Following PCA, we conducted JACKSTRAW analysis with 100 iterations to identify
statistically significant (P < 0.01) PCs that were driving systematic
variation. We used t-SNE to present data in 2D coordinates, generated by
RunTSNE function in Seurat. Significant PCs identified by JACKSTRAW analysis
were used as input.

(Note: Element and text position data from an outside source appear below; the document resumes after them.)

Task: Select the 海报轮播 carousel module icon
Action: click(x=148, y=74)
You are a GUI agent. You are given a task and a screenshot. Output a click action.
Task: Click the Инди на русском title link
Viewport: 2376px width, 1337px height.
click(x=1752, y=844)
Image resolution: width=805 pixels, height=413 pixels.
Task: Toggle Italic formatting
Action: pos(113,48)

Perplexity was set to 30. t-SNE plots were generated using
R package ggplot2. Clustering was done with the Luvain-Jaccard algorithm
using t-SNE coordinates by FindClusters function from Seurat with default
setting.
"""

paper_url="https://advances.sciencemag.org/content/6/45/eabd2068 Li et al. 2020. Sci Adv."
pmid = "33158872"
geo_series = "GSE143949"
sra_study = "SRP243456"
bioproject = "PRJNA602313"

Make these changes to the cellbrowser.conf:

coords=[{"file": "tsne.coords.tsv", "shortLabel": "Seurat tsne"}]
body_parts=["brain","neocortex"]

Rebuild the dataset

cbBuild -o ~/public_html/cb

Check it out: https://hgwdev.gi.ucsc.edu/~${hgwdev_username}/cb/. It should look something like this:

CbImportSeurat final display.png

What next?

Make other changes to the cellbrowser.conf and desc.conf files to see how they affect the display. What does changing radius or alpha in cellbrowser.conf do? What about adding information for the lab or institution to the desc.conf? (Don't forget to rebuild the dataset between those changes!)